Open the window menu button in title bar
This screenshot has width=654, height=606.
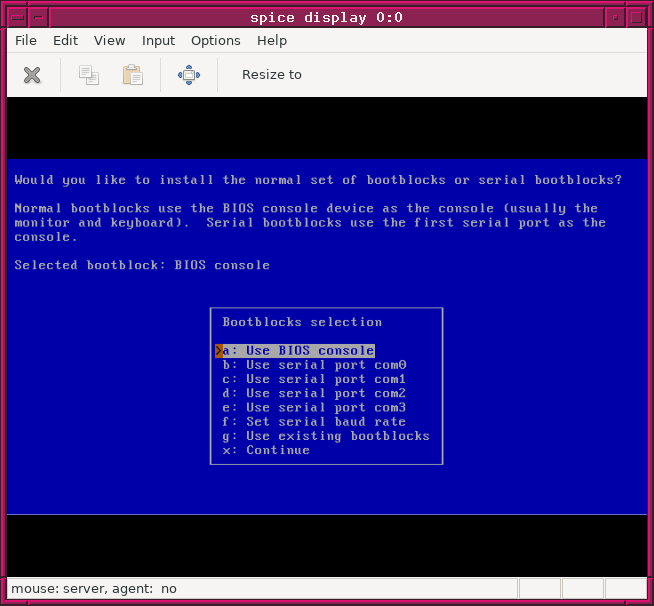click(x=15, y=17)
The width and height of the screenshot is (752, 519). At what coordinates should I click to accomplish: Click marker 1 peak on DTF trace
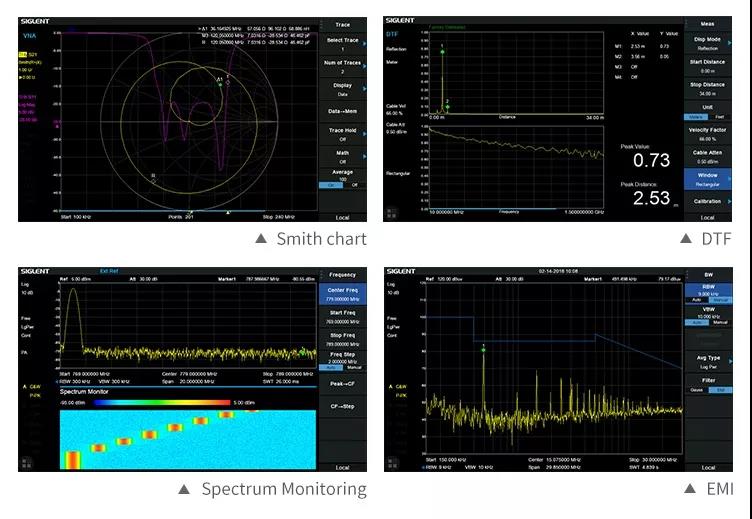(441, 51)
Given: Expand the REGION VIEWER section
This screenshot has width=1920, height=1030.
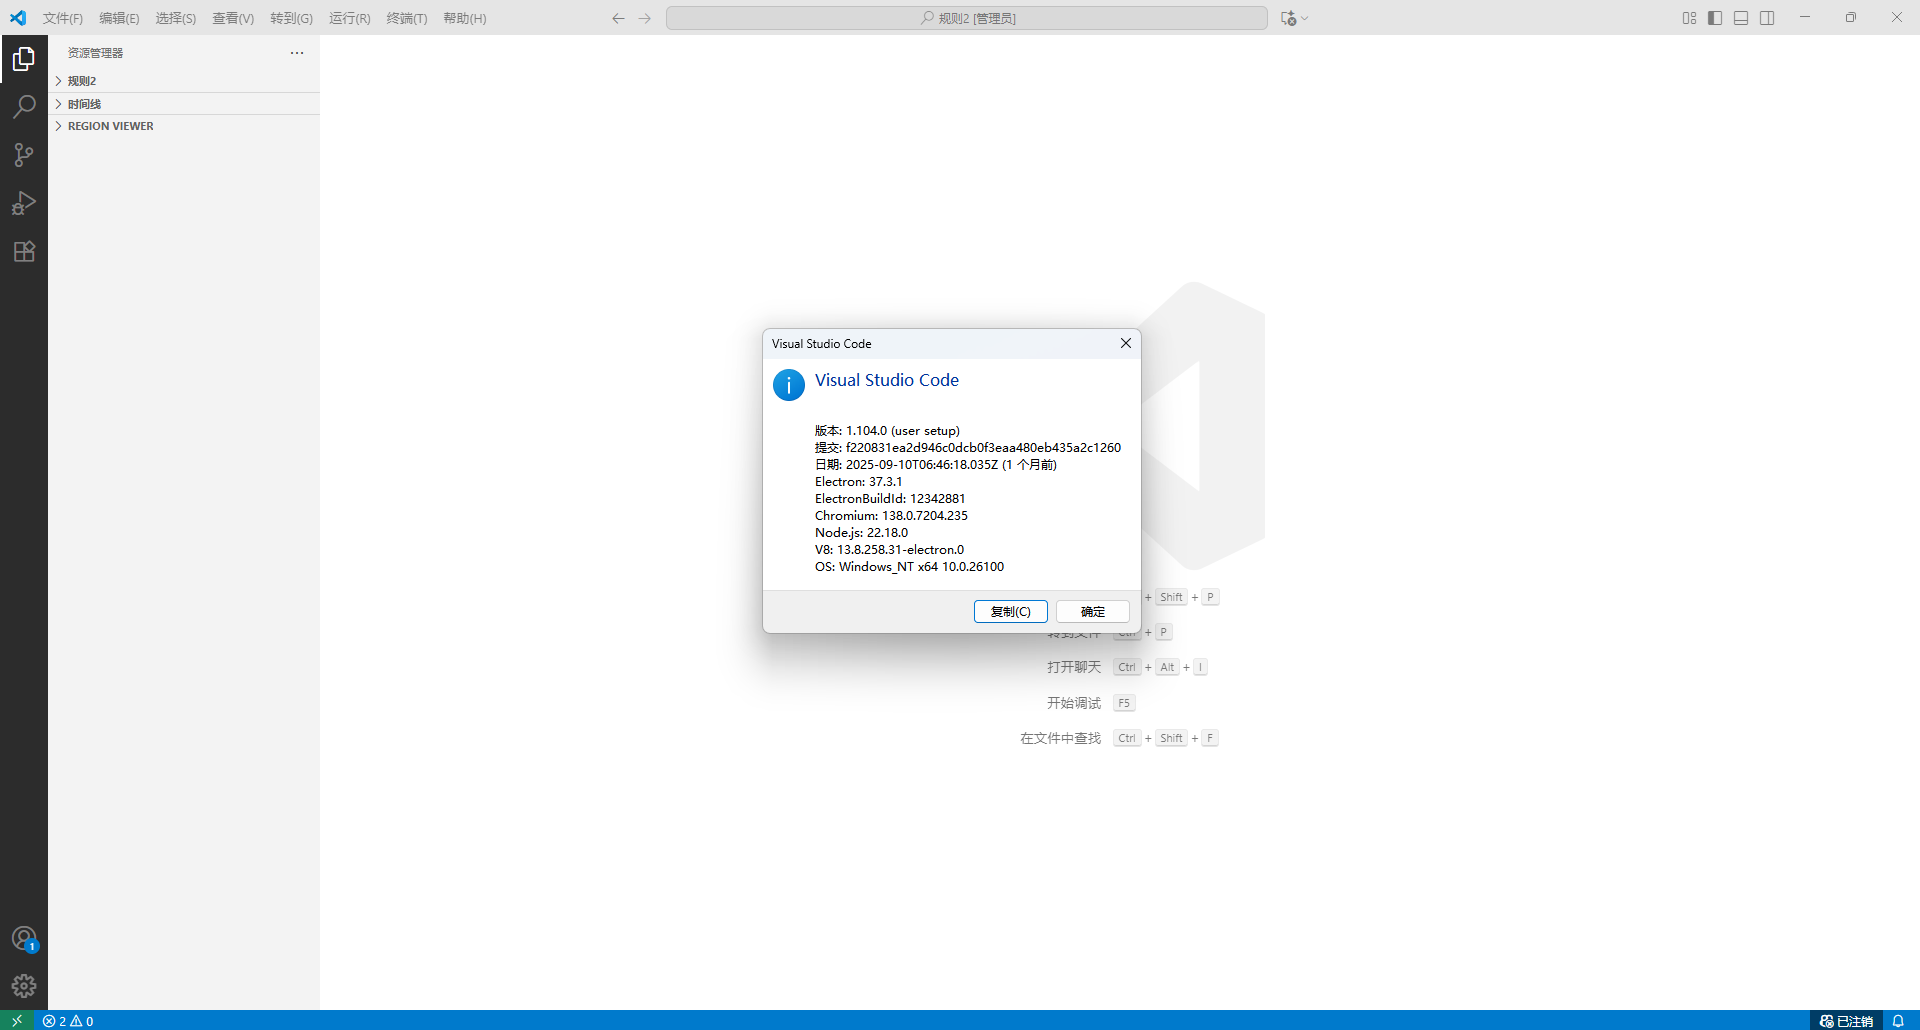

····················

> [WORK TASK]: Repeat the material exactly and drop each image.

> [EXERCISE SOLUTION]:
Open the window menu button in title bar
This screenshot has width=654, height=606.
click(x=15, y=17)
The width and height of the screenshot is (752, 519). At what coordinates should I click to accomplish: Click marker 1 peak on DTF trace
(441, 51)
Given: Expand the REGION VIEWER section
This screenshot has width=1920, height=1030.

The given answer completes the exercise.